Recently I was diagnosed with agoraphobia. I pretty much am a classic case but in the last year it has slowly crept up into a really inconvenient problem. For those who don't know what agoraphobia is or does, I am crippled with anxiety and cannot be comfortable and any public place including grocery stores driving and pretty much anything that has to deal with anybody I don't know. It's a bummer lol.
So in April of this year I told my husband who always wanted to be a trucker that there was no reason why he should put off doing it any longer I had to come to the realization that my happiness can not solely depend on him being there every second that I need him.
One of the symptoms of agoraphobia is having that one or two people that you depend on to go with you to public places when necessary pretty much hold your hand like a big baby. so I had to put my big girl panties on and i had to let him go.

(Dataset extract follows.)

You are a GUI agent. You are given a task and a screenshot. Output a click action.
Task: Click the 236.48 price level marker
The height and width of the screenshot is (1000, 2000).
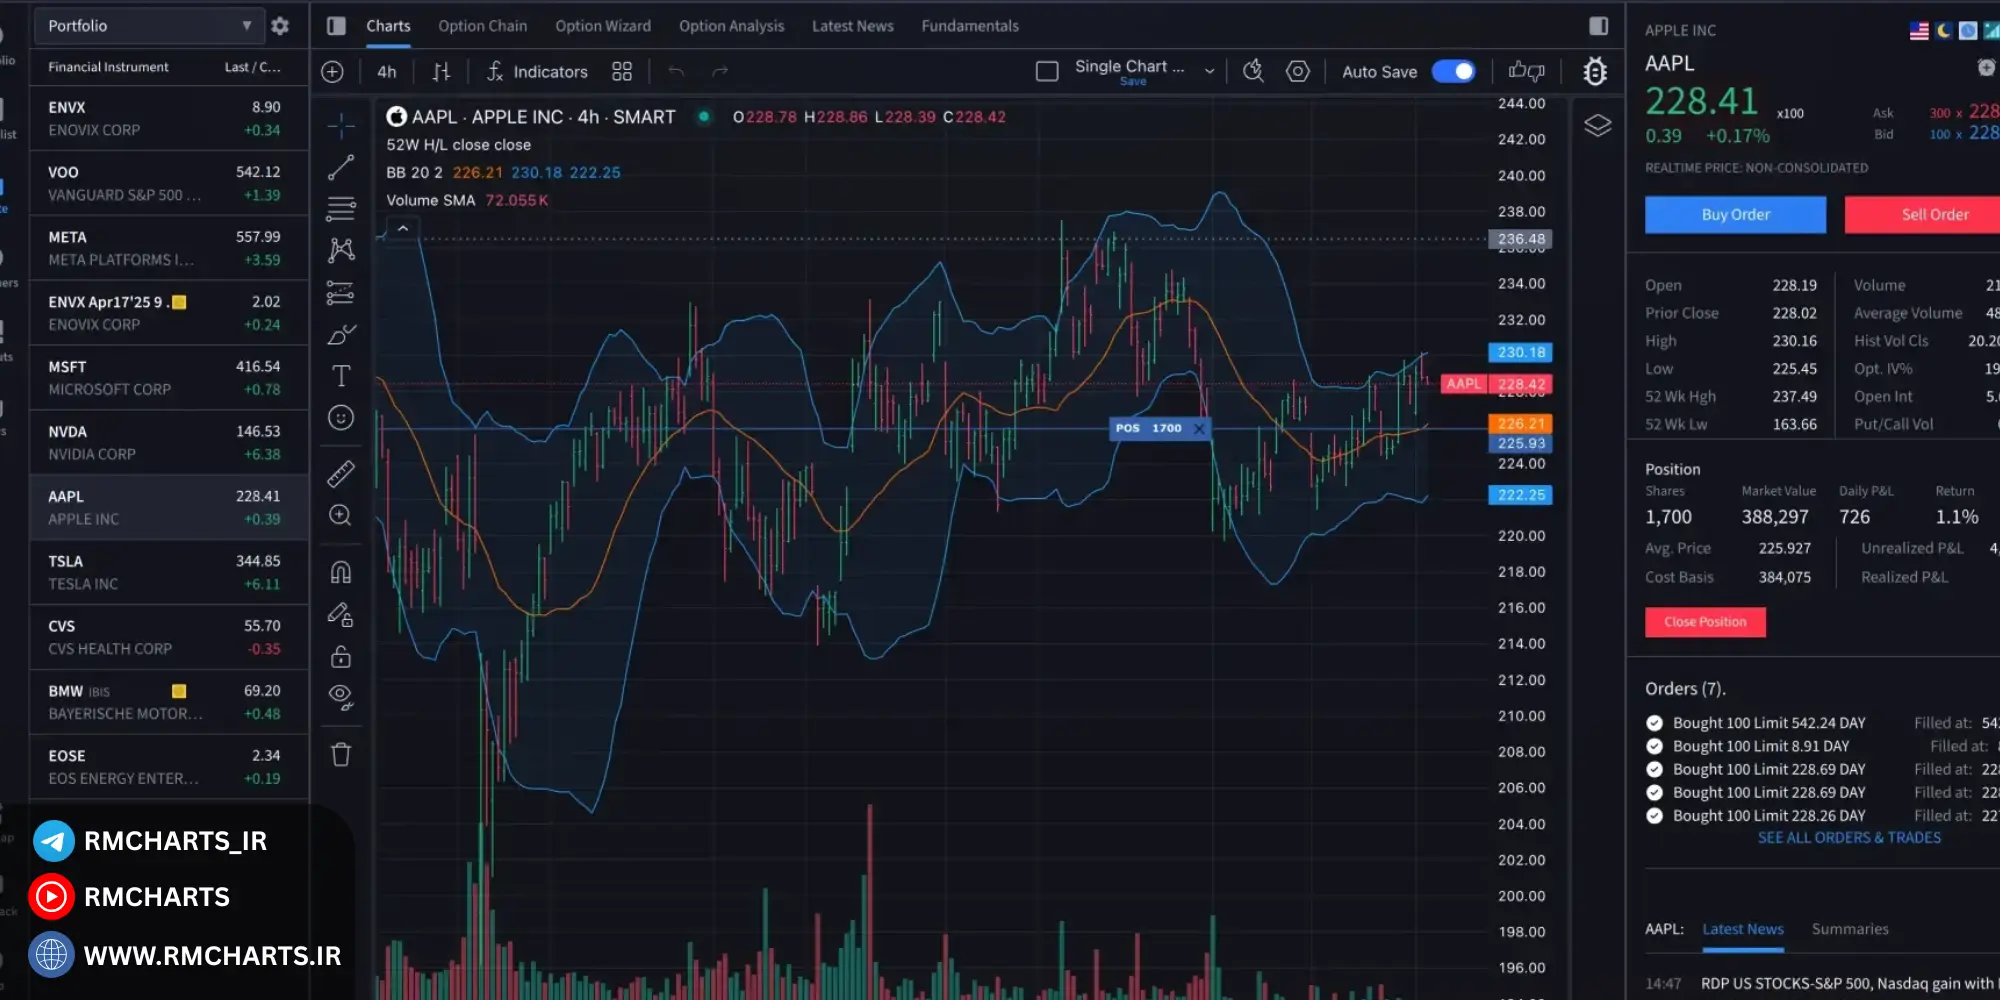[1520, 239]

We're about 2 months into the trucker's life and our relationship isn't different we're still communicating functionally and he's really happy doing something he really loves.
I have been forced into a situation where I have to confront my anxiety and agoraphobia head on and I will do this and continue to do this because of my love and appreciation for my husband and my love for my children but it's not going to be easy.
I count my blessings because my husband loves his job I am lucky to have a very capable man whom I get to see more often then wives of soldiers sent overseas the men that work in the oil fields truckers wives are luckier then you think.
I'm not sure what the future holds but one thing I do know is that my husband and I have the type of relationship that can withstand anything time apart only makes our time together that much sweeter and each time he comes home I'm a little bit more independent than when he left and that is worth its weight in gold.